The university decided, however, to respect the wishes of the NCAA, which deemed the dancing Indian an offense to Native Americans.

By the sheer fortuity of this newspaper's whims some 86 years ago, the Blue Devil will likely escape such a demise, and it is interesting to think about why.

When Duke football started again at the close of World War I, as university archivist William King wrote in 1992, the team went alternately by the Trinity Eleven, the Blue and White and the Methodists.

The Chronicle-then known as The Trinity Chronicle-launched a campaign to pick an official name in 1921, asking students to choose from among Blue Titans, Blue Eagles, Polar Bears, Blue Devils, Royal Blazes or Blue Warriors. When no clear favorite emerged, The Chronicle started using Blue Devils, and the rest, as they say, is history.

Mascots are important because they represent the efforts of people in one blip of history attempting to express immutable values. Sports-whom mascots support-and war, too, are closely related. It is significant, then, that of The Chronicle's six options, Blue Devil-the eventual winner-was almost certainly the most politically charged term.

As the class full of veterans would know, "Blue Devil" referred to "les Diables Bleus," the nickname for French alpine troops who would "break the stalemate of trench warfare in their native region of the French Alps," the archivist King wrote.

It is strange to imagine how the "lost" generation felt about honoring a war so many found pointless and devastating.

But it is even stranger to imagine how things would play out were Duke students of such a mind-not quite fully in the throes of relativism, that is-picking our mascot today. The Green Berets? The Delta Force? The Scout Snipers?

But no school would name its team after those patriotic entities today, and it is in large part because we are now reluctant to express any sort of public values at all.
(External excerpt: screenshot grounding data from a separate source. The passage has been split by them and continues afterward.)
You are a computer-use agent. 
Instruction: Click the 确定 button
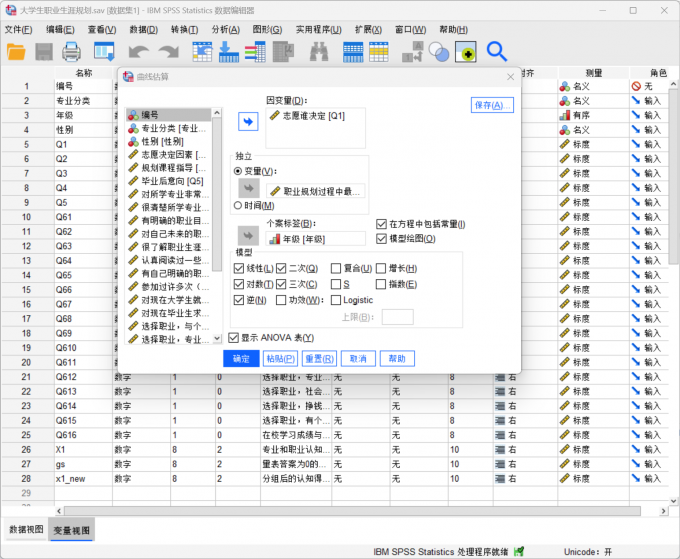(241, 358)
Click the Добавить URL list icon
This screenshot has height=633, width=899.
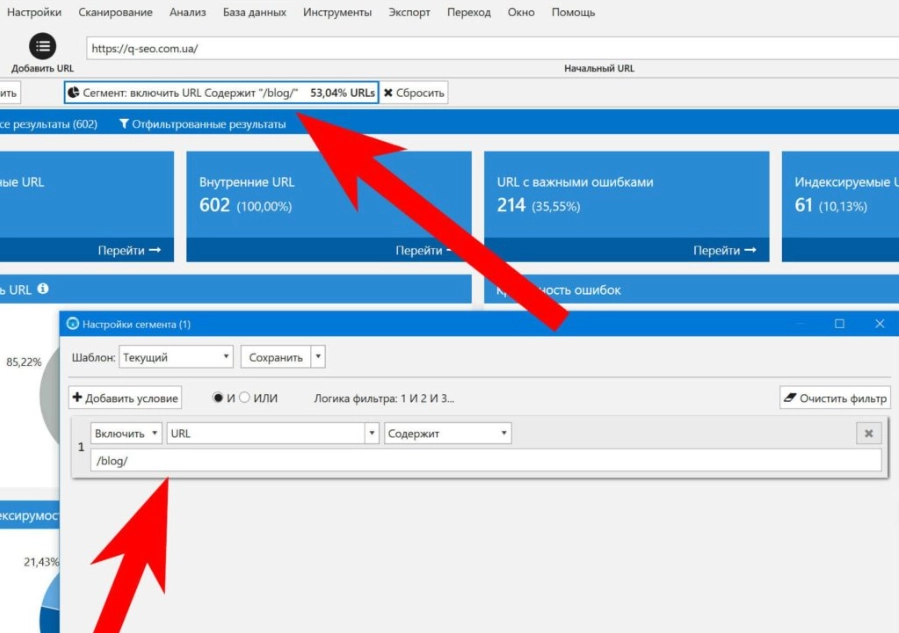[x=43, y=46]
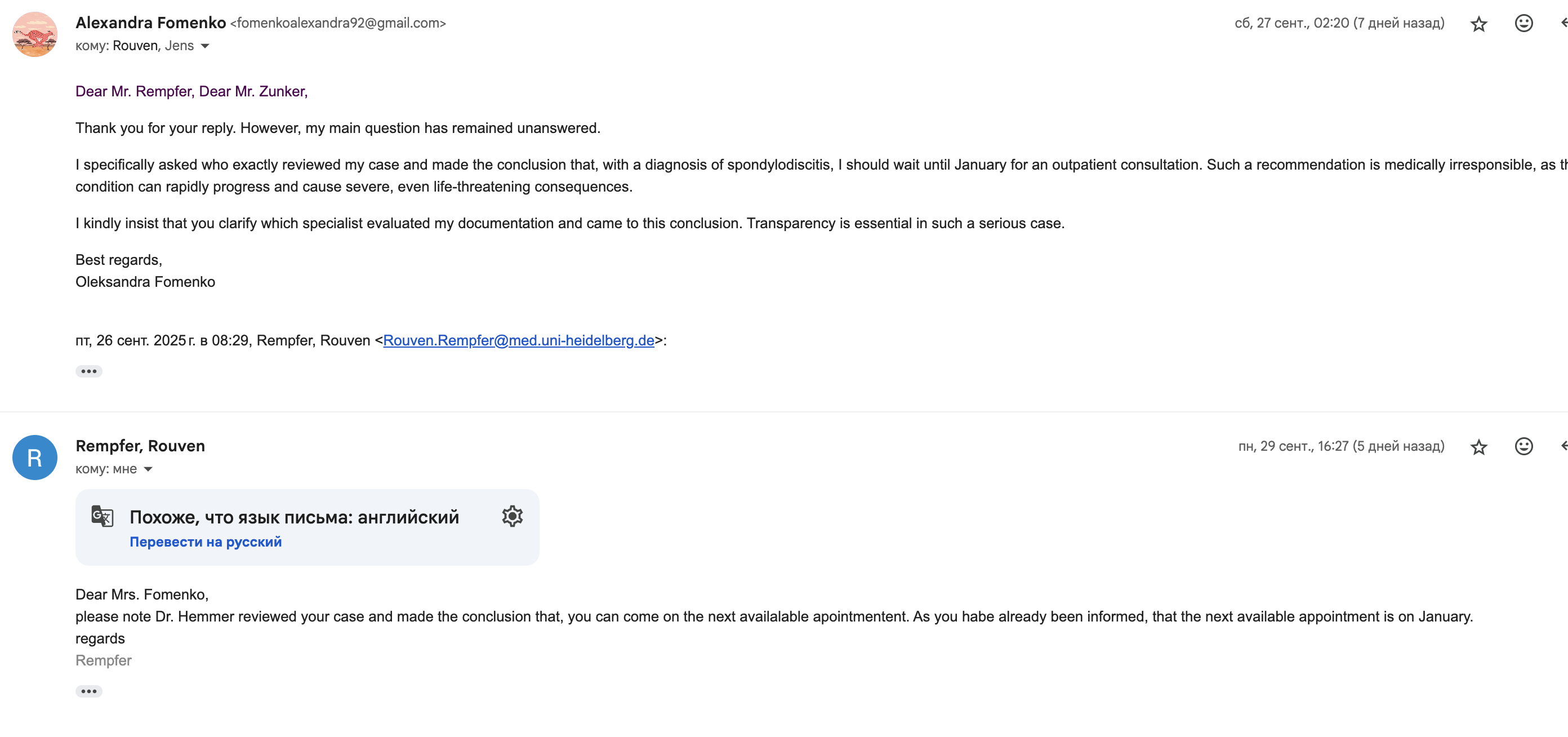1568x737 pixels.
Task: Click the 29 сент. message timestamp
Action: coord(1340,446)
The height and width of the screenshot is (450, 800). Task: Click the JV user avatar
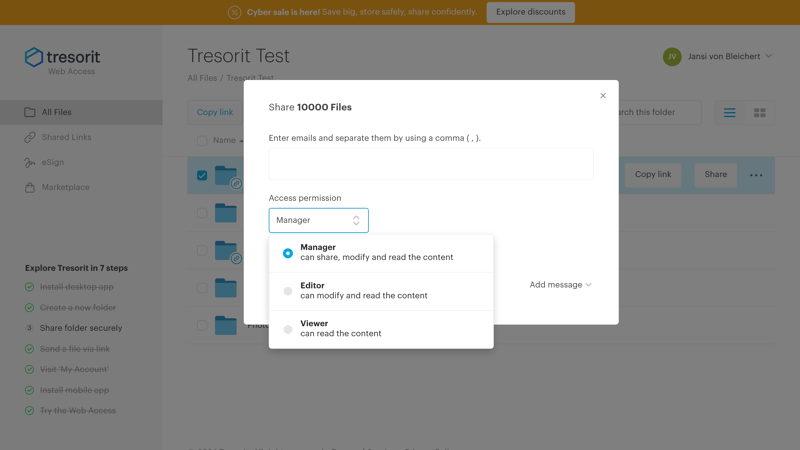[672, 57]
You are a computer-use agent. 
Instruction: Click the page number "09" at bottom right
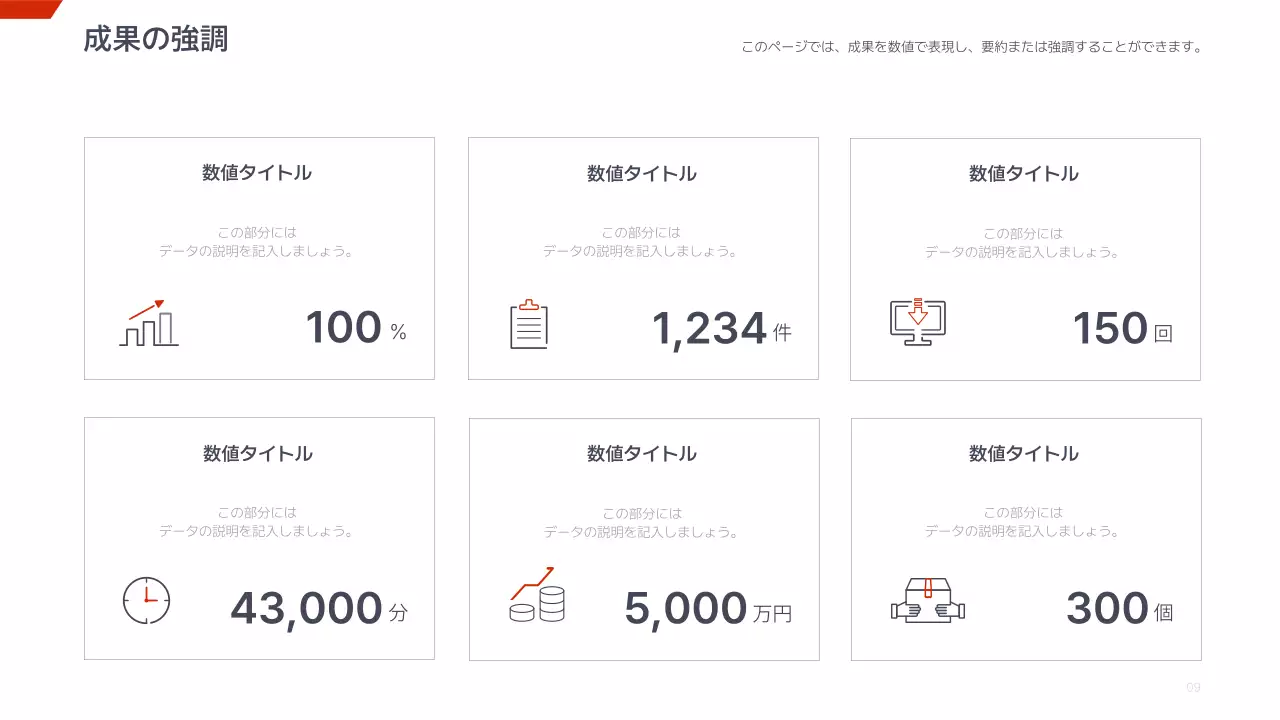[1192, 687]
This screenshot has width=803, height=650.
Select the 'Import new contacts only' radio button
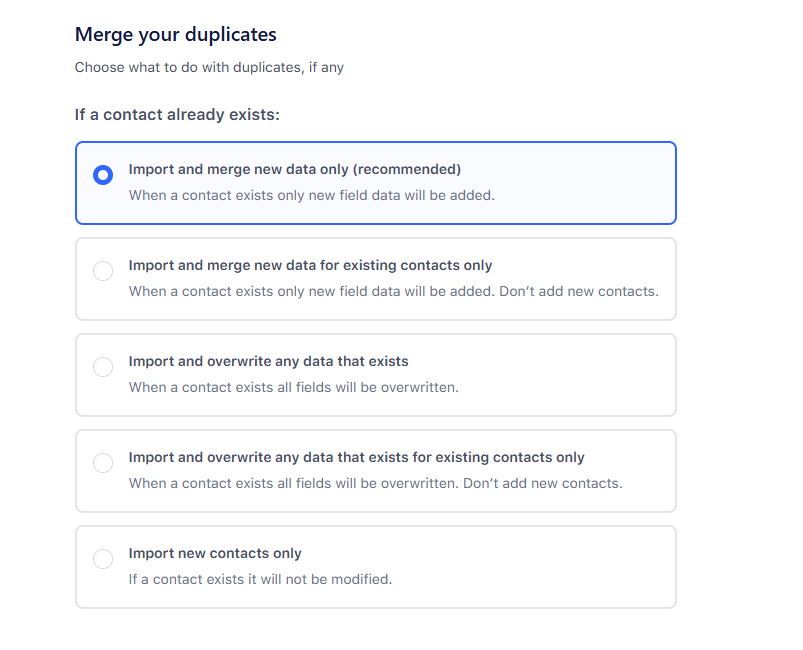[x=102, y=559]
What critics of Chief Illiniwek fail to understand is how important it is for a group of people to avow a set of human values. Although they do not see it that way, those who have forced the University of Illinois to retire their mascot do not object to the fact that he is a Native American-they object to his humanity.
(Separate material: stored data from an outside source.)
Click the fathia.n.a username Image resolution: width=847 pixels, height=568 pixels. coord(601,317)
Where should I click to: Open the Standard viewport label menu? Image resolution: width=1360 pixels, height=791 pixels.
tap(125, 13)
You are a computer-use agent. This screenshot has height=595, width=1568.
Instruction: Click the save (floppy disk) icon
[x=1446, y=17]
Duke's Blue Devil has survived the fate of Illiniwek by doing what Illinois failed to do: masking its history. If instead of a goateed cartoon devil we had a soldier performing at halftime, I do not believe we would still have our mascot.

Fans of the Wisconsin Badgers see an animal, not the 19th-century lead miners who "lived like badgers" in tunnel hillsides; fans of the Boston Celtics see a timeless leprechaun, not one of the abused Irish immigrants of the same era.

In Chief Illiniwek, however-whose tenure inspired an annual American Indian historical festival at Illinois called Honor the Chief-we may still catch a glimpse of real people who lived and died by real values.

"The tradition of the Chief is a link to our great past, a tangible symbol of an intangible spirit, filled with qualities to which a person of any background can aspire: goodness, strength, bravery, truthfulness, courage, and dignity," explains the website of the Honor the Chief Society.

It is this assertion of human values connected to our present which disconcerts the NCAA. The goal of higher education, at least once, was to teach right from wrong.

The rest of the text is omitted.